• Task brief:
Each line below must be reproduced exactly.

• Collected data entries:
####

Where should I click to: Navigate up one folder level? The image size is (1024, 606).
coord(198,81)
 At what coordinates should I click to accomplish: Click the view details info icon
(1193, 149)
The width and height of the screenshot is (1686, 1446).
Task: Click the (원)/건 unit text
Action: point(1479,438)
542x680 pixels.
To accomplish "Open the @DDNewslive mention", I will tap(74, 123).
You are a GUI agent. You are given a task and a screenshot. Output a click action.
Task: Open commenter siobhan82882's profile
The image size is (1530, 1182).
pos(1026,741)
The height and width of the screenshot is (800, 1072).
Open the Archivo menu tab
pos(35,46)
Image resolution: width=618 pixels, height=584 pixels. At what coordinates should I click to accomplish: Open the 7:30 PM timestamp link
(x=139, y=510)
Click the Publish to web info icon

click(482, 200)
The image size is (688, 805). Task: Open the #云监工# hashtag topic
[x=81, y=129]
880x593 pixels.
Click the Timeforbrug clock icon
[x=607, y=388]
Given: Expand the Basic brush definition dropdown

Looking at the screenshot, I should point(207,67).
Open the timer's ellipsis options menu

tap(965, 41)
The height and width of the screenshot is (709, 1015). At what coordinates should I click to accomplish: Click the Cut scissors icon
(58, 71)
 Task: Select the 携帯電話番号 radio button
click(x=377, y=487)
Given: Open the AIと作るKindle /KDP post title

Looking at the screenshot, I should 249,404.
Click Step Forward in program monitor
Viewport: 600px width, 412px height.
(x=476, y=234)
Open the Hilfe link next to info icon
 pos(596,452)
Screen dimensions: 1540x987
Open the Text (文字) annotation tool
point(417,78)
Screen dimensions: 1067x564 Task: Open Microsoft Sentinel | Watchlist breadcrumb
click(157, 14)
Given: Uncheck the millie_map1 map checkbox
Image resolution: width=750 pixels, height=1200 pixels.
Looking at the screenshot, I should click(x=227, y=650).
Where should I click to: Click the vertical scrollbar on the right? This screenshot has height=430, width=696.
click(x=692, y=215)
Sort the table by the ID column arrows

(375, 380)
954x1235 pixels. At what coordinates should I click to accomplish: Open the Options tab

####

• Your solution:
Where should I click to: Navigate up one folder level? The image size is (1024, 606).
coord(198,81)
 At what coordinates should I click to accomplish: Click the view details info icon
(1193, 149)
The width and height of the screenshot is (1686, 1446).
Task: Click the (원)/건 unit text
Action: point(1479,438)
542x680 pixels.
To accomplish "Open the @DDNewslive mention", I will tap(74, 123).
You are a GUI agent. You are given a task and a screenshot. Output a click action.
Task: Open commenter siobhan82882's profile
The image size is (1530, 1182).
pos(1026,741)
The height and width of the screenshot is (800, 1072).
Open the Archivo menu tab
pos(35,46)
Image resolution: width=618 pixels, height=584 pixels. At what coordinates should I click to accomplish: Open the 7:30 PM timestamp link
(x=139, y=510)
Click the Publish to web info icon

click(482, 200)
The image size is (688, 805). Task: Open the #云监工# hashtag topic
[x=81, y=129]
880x593 pixels.
Click the Timeforbrug clock icon
[x=607, y=388]
Given: Expand the Basic brush definition dropdown

Looking at the screenshot, I should point(207,67).
Open the timer's ellipsis options menu

tap(965, 41)
The height and width of the screenshot is (709, 1015). At what coordinates should I click to accomplish: Click the Cut scissors icon
(58, 71)
 Task: Select the 携帯電話番号 radio button
click(x=377, y=487)
Given: Open the AIと作るKindle /KDP post title

Looking at the screenshot, I should 249,404.
Click Step Forward in program monitor
Viewport: 600px width, 412px height.
(x=476, y=234)
Open the Hilfe link next to info icon
 pos(596,452)
Screen dimensions: 1540x987
Open the Text (文字) annotation tool
point(417,78)
Screen dimensions: 1067x564 Task: Open Microsoft Sentinel | Watchlist breadcrumb
click(157, 14)
Given: Uncheck the millie_map1 map checkbox
Image resolution: width=750 pixels, height=1200 pixels.
Looking at the screenshot, I should click(x=227, y=650).
Where should I click to: Click the vertical scrollbar on the right? This screenshot has height=430, width=696.
click(x=692, y=215)
Sort the table by the ID column arrows

(375, 380)
954x1235 pixels. At what coordinates should I click to accomplish: Open the Options tab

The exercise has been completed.